> **Exercise instructions**
A stretch of the entries below is to be set down exactly, running from the line with "Task: Expand the SSL dropdown using its arrow" through the line with "Zoom in with", both included, and no other line.

--

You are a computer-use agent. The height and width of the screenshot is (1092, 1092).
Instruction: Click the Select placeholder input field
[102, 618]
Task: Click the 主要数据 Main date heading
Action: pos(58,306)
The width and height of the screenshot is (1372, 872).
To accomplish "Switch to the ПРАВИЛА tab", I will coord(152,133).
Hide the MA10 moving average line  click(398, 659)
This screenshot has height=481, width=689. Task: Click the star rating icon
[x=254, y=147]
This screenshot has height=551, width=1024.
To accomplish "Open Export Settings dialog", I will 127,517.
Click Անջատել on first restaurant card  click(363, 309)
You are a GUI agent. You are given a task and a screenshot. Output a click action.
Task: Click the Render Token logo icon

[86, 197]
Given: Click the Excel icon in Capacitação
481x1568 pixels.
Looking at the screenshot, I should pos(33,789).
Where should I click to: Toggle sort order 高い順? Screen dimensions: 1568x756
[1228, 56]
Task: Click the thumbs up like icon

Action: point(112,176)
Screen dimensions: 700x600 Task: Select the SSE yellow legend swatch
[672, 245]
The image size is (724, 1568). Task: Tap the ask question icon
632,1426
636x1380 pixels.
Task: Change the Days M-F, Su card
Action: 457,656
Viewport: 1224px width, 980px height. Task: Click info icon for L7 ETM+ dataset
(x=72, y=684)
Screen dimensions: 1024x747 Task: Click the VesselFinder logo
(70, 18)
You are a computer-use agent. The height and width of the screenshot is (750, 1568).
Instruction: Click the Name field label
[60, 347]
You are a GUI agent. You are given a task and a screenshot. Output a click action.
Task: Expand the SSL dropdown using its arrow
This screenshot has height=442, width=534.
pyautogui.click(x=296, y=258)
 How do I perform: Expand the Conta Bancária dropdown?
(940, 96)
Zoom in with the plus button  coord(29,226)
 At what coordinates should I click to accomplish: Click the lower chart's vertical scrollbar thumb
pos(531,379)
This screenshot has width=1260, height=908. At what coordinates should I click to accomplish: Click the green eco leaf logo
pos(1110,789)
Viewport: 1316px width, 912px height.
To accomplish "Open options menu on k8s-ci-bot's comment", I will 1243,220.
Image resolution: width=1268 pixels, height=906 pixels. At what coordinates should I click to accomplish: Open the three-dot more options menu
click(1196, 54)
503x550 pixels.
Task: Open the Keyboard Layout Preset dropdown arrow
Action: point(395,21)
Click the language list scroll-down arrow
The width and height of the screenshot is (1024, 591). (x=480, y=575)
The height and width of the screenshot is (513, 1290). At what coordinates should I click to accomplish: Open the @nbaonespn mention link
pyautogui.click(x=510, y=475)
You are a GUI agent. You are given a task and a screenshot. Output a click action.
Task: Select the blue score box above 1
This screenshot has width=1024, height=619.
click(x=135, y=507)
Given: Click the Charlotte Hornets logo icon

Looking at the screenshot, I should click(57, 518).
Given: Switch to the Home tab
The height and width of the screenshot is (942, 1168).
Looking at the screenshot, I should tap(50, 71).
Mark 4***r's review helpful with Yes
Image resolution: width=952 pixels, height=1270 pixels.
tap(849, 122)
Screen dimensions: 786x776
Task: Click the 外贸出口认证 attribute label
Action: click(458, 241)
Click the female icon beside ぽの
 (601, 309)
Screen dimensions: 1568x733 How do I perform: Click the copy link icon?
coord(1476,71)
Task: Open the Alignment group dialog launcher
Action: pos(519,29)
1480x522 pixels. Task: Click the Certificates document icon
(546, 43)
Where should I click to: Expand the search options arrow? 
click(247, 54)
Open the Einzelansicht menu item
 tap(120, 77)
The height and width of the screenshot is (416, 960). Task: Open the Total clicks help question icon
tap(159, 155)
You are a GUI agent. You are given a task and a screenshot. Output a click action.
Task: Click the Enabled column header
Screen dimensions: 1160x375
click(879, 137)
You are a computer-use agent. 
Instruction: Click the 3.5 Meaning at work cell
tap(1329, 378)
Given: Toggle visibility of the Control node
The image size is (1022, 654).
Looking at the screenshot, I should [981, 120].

--

> **Problem solution**
Task: Expand the SSL dropdown using its arrow
This screenshot has height=442, width=534.
pyautogui.click(x=296, y=258)
 How do I perform: Expand the Conta Bancária dropdown?
(940, 96)
Zoom in with the plus button  coord(29,226)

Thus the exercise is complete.